Village in the East Riding of Yorkshire, England

Lissett is a village and former civil parish, now in the parish of Ulrome, in the Holderness area of the East Riding of Yorkshire, England. It is situated 6 mi south of Bridlington town centre and 13 mi north-east of Beverley town centre on the A165 road that connects the two towns. In 1931, the parish had a population of 95.

In 1823, Lissett, with a population of 95, was in the parish of Beeford, and the Wapentake and Liberty of Holderness. A chapel of ease existed in the village. Lissett was once a township and chapelry in the parish of Beeford. In 1866, Lissett became a civil parish in its own right. On 1 April 1935, the parish was abolished and merged with Ulrome.

The name Lissett derives from the Old English lǣsset meaning 'pasture dwelling'.

In 1942, an RAF station, RAF Lissett, was built there. Its main role was to serve as a bomber airfield for the Halifax Bomber 158 Squadron. It had a short life – the final mission left the airbase on 25 April 1945. The airfield is now part of a small industrial estate in the village. In December 2008, a 30 MW wind farm housing twelve turbines each 125 m high was constructed across the western end of the airfield.
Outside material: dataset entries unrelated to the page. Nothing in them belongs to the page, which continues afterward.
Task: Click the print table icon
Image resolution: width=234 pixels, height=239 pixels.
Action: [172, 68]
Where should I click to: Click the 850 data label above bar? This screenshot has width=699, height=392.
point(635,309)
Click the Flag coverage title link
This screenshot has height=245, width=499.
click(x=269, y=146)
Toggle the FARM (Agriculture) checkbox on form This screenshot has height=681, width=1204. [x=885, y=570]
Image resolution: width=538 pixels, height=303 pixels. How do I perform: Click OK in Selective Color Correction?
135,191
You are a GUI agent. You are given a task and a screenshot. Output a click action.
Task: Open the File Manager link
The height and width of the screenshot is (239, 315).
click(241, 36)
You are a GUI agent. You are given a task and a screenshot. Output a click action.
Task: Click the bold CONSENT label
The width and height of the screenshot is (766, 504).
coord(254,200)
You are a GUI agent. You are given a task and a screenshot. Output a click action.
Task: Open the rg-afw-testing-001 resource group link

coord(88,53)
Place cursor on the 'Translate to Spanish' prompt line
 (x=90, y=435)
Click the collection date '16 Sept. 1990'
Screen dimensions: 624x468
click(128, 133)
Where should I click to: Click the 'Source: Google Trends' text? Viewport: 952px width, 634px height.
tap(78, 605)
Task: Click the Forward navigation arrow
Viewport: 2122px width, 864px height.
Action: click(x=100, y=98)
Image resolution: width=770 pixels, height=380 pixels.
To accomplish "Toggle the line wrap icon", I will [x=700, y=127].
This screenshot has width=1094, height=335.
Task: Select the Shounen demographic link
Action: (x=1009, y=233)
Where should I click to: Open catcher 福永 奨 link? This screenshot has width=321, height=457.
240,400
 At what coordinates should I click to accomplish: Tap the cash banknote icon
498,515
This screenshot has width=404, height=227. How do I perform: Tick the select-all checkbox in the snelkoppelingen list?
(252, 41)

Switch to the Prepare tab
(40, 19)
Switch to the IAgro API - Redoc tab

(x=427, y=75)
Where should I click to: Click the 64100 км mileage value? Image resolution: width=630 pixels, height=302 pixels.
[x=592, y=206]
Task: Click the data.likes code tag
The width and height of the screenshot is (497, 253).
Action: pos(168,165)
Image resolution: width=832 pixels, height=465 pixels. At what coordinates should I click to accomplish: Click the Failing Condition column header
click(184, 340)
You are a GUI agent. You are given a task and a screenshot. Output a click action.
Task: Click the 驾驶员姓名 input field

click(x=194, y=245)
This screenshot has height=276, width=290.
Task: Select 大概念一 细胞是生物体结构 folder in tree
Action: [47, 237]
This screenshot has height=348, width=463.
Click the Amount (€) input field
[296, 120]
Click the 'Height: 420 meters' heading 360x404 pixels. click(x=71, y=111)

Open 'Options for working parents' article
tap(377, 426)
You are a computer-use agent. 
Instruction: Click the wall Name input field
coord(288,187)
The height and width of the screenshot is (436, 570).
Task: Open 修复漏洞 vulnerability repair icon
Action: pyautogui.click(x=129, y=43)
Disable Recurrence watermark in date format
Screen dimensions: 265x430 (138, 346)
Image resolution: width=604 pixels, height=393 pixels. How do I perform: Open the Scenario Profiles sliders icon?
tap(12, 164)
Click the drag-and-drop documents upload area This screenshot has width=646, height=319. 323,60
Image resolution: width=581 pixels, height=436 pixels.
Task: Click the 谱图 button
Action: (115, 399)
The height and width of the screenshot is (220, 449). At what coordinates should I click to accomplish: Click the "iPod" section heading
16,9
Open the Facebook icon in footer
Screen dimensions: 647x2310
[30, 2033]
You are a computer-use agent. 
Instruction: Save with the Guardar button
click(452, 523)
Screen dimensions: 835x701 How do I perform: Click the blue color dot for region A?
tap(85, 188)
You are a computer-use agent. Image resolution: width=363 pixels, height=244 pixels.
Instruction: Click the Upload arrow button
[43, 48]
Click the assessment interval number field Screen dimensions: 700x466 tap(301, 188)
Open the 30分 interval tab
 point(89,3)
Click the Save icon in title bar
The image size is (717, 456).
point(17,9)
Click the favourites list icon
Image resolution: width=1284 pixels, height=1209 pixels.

The village church, St James, is a Grade II listed building and houses the oldest dated bell in England, dated 1254. Perhaps of 14th-century origin, it was rebuilt by Hugh Roumieu Gough in 1876. Remaining from the previous church are fragments of a Norman capital in the east wall. The east stained glass window is by Charles Eamer Kempe, with Morris-style diamond-shaped flower details and lettering.